» **ENTRIES SUPPLIED**:
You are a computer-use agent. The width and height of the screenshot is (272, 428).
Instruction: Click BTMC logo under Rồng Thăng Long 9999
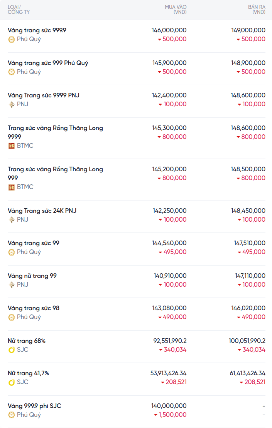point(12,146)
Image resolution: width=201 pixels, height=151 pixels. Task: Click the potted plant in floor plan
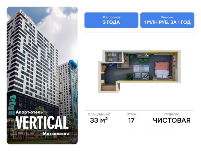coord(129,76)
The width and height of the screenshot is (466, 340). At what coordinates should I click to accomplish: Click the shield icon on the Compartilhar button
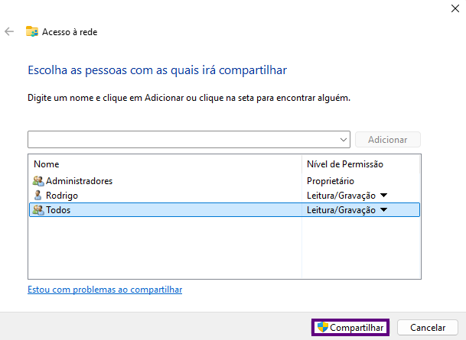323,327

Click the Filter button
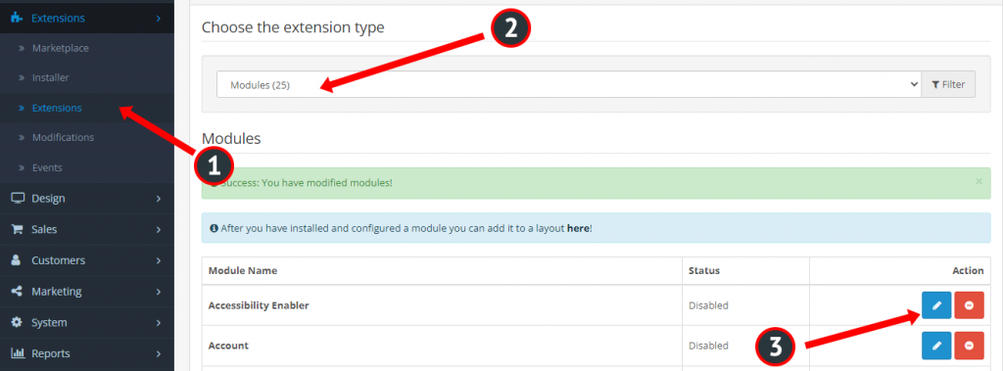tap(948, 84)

» **EXERCISE OBJECTIVE**:
Everything but the pictures is needed: copy the data above exactly.

» **SOLUTION TO THIS TASK**:
You are a computer-use agent. The width and height of the screenshot is (272, 428).
Instruction: Click BTMC logo under Rồng Thăng Long 9999
point(12,146)
Image resolution: width=201 pixels, height=151 pixels. Task: Click the potted plant in floor plan
coord(129,76)
The width and height of the screenshot is (466, 340). At what coordinates should I click to accomplish: Click the shield icon on the Compartilhar button
323,327

Click the Filter button
tap(948, 84)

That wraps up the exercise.